John 1:14a: "And the Word became flesh..."

This is a familiar passage to most, if not all of us. However, have you ever really sat back and just thought about what that statement means? Did you realize that this statement, as simple as it is, is chalked-full of meaning?

Take, for example, the term "Word." What do you think of when you see that term? Do you think of Jesus Christ as the true God-man? Or are you like Arius (ca. A.D. 250-335), who thought that Jesus was a creature--the first created being of the universe? Be careful, for if you agree with Arius, you are treading into heresy. For Arius and his teachings were condemned at the Council of Nicea (A.D. 325). As John 1:1 asserts, the Word is divine. Therefore, it had no beginning; it always existed.

Now proceed to the following word, "became." What do you make of this term? Do you agree with Apollinarius, another heretic, that Jesus merely indwelt a human body (kind of like an astronaut in a space-suit)? Or perhaps, you follow in line the with Docetists, who believed Jesus only appeared to be human (another heresy!)? The term "became" denotes a change in the subject that it was not before. Therefore, Jesus, being fully God, changed into a human, which He was not before. He left what was truly His, to become truly like we are, except without sin.

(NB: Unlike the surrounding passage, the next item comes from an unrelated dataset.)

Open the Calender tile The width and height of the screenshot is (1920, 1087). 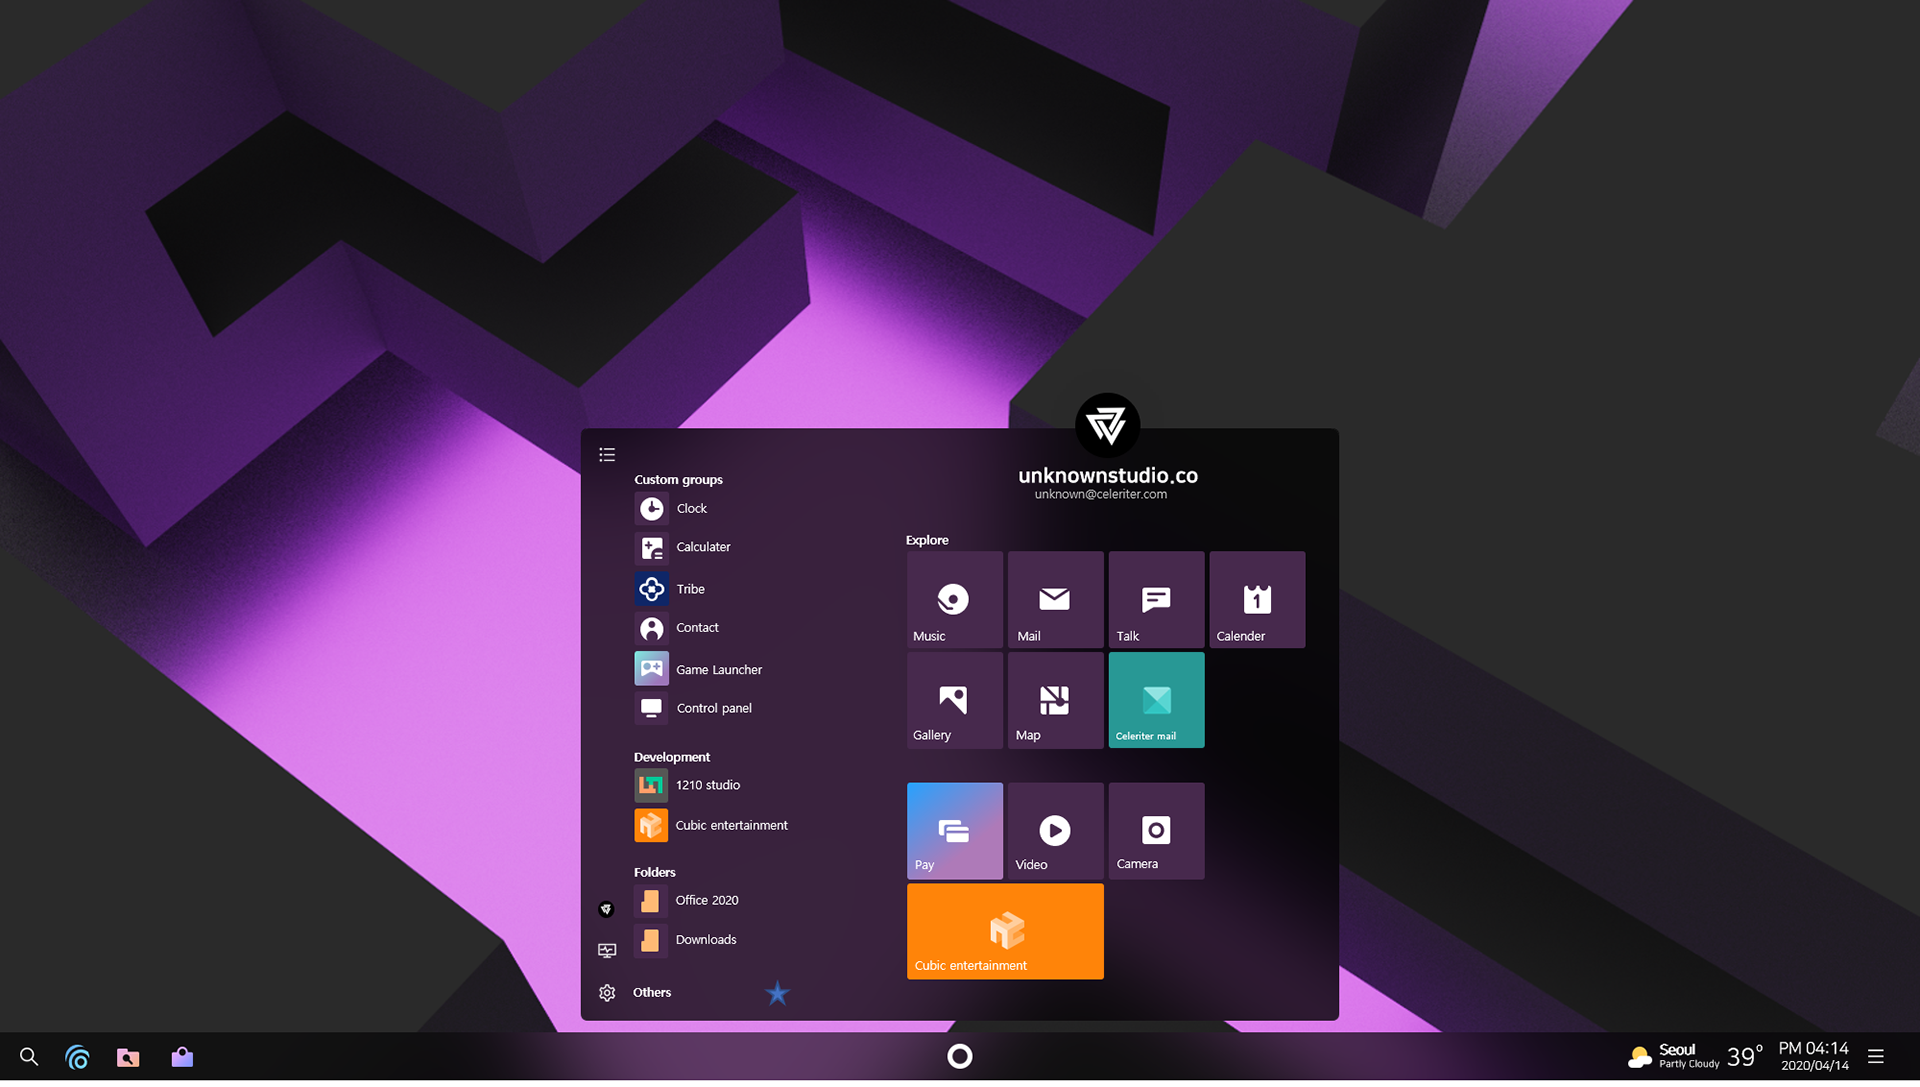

And as for the word "flesh," what do you think of? Do you think that the divine Logos and human flesh retained their separate identities as the Nestorians (more heretics) believed? Or do you agree with Chalcedon that the flesh and divine were combined into one person, Jesus Christ? Flesh does not just denote the outer layer of skin, but here it gathers together all that a person is; it consists of the meatiness, soul, and reason of a person. Therefore, Jesus was truly human, as much as, you and I are.

By these three words, John was able to describe the incarnation succinctly. But the question still remains: What are you going to believe? Are you going to believe as the heretics? Or are you going to see Jesus for who he really is--the God-man?

Prayer: Holy Father, thank you for the incarnation of Your Son, Jesus Christ. For by becoming like we are, He was able to experience all that we experience as humans, yet He did not sin. Father, help us to be like Christ. Help us to be human, and to live as humans free from the bondage of sin. We thank you for the sacrifice of Jesus upon the cross, that we may have life eternally. Now, help us to live in that life, refreshed and renewed, and able to love You and neighbor more completely. In Jesus name, and by the Spirit, we pray. Amen.